Srinivasa Ramanuja is a renowned Indian mathematician born in Madras. His father was a low level clerk. He hailed from a Brahmin family. Brought up traditionally, he attended Pujas in the Temple and was a strict vegetarian.
Ramannuja began to show his genius by the age of 12 as he began inventing new theorems. He excelled in mathematics. His teachers were unsure whether he is a genius or a fraud. At the instruction of one of his teachers, Ramanuja sent off a letter to Cambridge based renowned mathematician G.W. Hardy presenting to him some of the theorems he had invented. Hardy was deeply impressed with the genius of Ramanuja and invited him to work under him in Cambridge. He became a member of the London Mathematical Society in 1917 and a Fellow of the Royal Society in 1918. He died in 1920 at the age of 32.
Ramanjua considered math as an art form. He had no hesitation in clubbing mathematics and spirituality together. He thought of zero to be a representation of the Absolute Reality. Ramanuja considered mathematical equations to be capable of leading us closer to the understanding of a spiritual universe.
The Man Who Knew Infinity, is a film about the Cambridge days of Sirinivasa Ramanujan. This film pictures an interesting discussion between Ramanujan and Hardy as to how does Ramanuja get his mathematical intuition. Hardy is a hard-core atheist. To him Ramanuja says: “I don’t know; it just happens; it’s like a revelation; it just comes floating in… It must be God; it has to be the mind of God engaging with me, otherwise how to explain these revelations that I see in a flash?” Of course, Hardy did not subscribe to his views. Ramanujan held that there is a mystic connection between his mathematics and his religious vision. Hence the famous saying by Ramanuja: “An equation for me has no meaning unless it expresses a thought of God.”

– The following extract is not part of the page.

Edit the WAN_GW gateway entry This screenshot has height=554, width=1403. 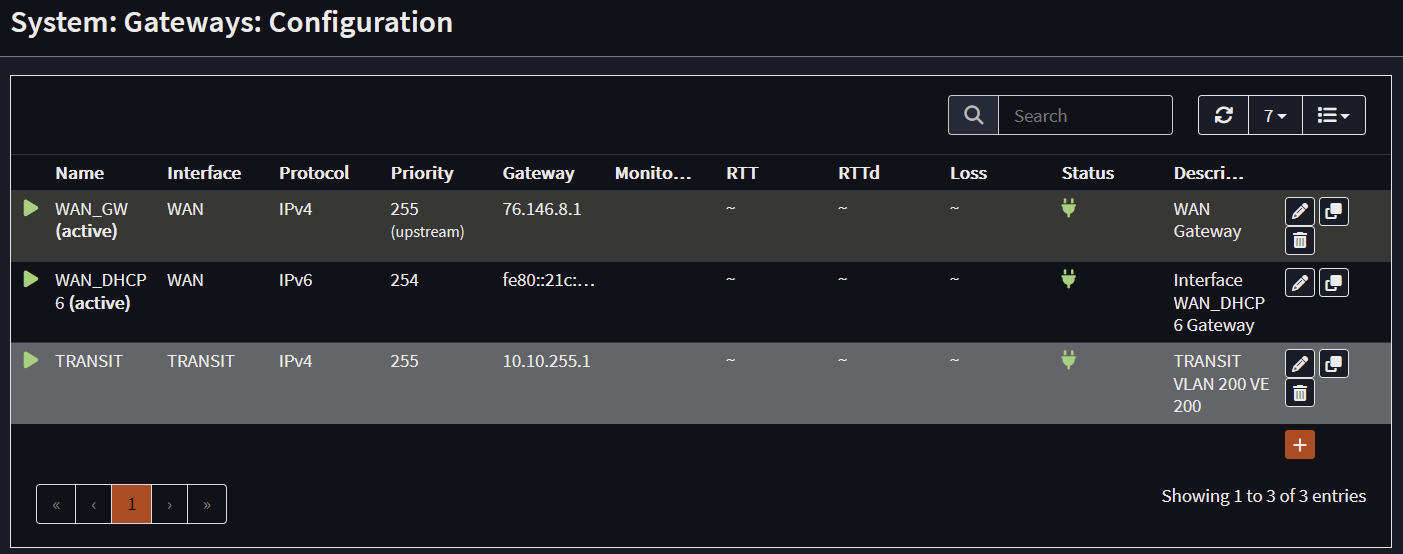pos(1299,211)
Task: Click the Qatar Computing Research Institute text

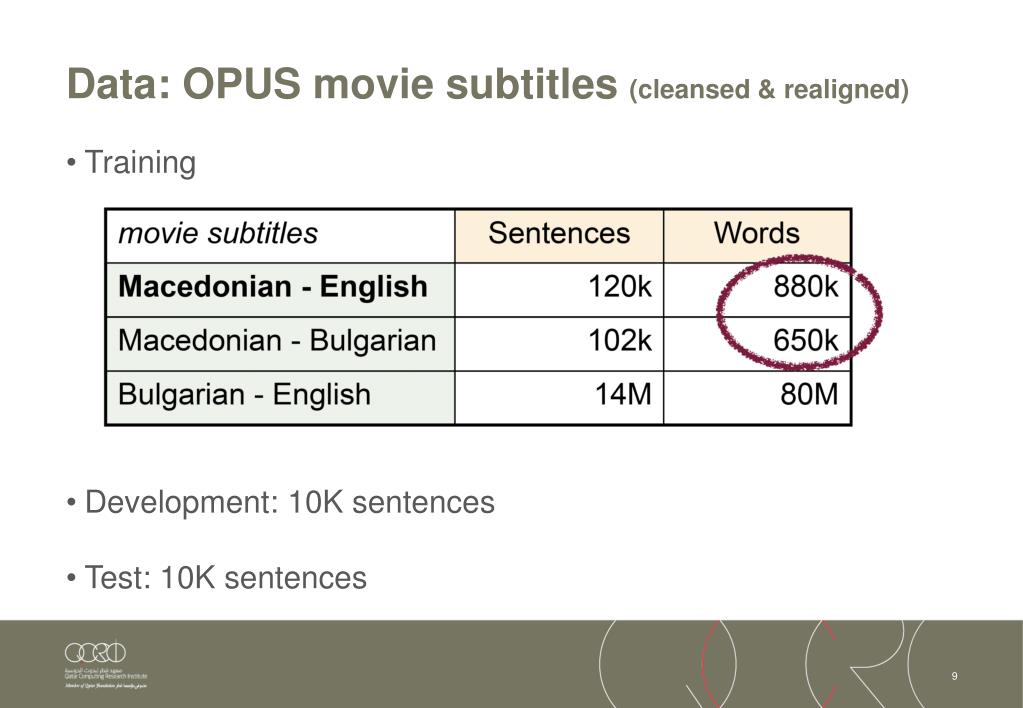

Ramanuja had a filial devotion to the family goddess in Namakkal, Goddess Mahalakshmi. He has stated occasionally that the Goddess is probably dictating the mathematical wisdom directly into his mind. Sitaraman Shankar writes in Hindustan Times, “Perhaps Ramanujan tapped into a spiritual well from which numbers flowed forth – what else could explain the fact that a man with no formal training in high mathematics produced such complex and significant work?…Decades after his death, his mathematical results have been put to application in fields as diverse as crystallography and black holes; is it fanciful to extend his statement on equations and the thought of God to other disciplines?”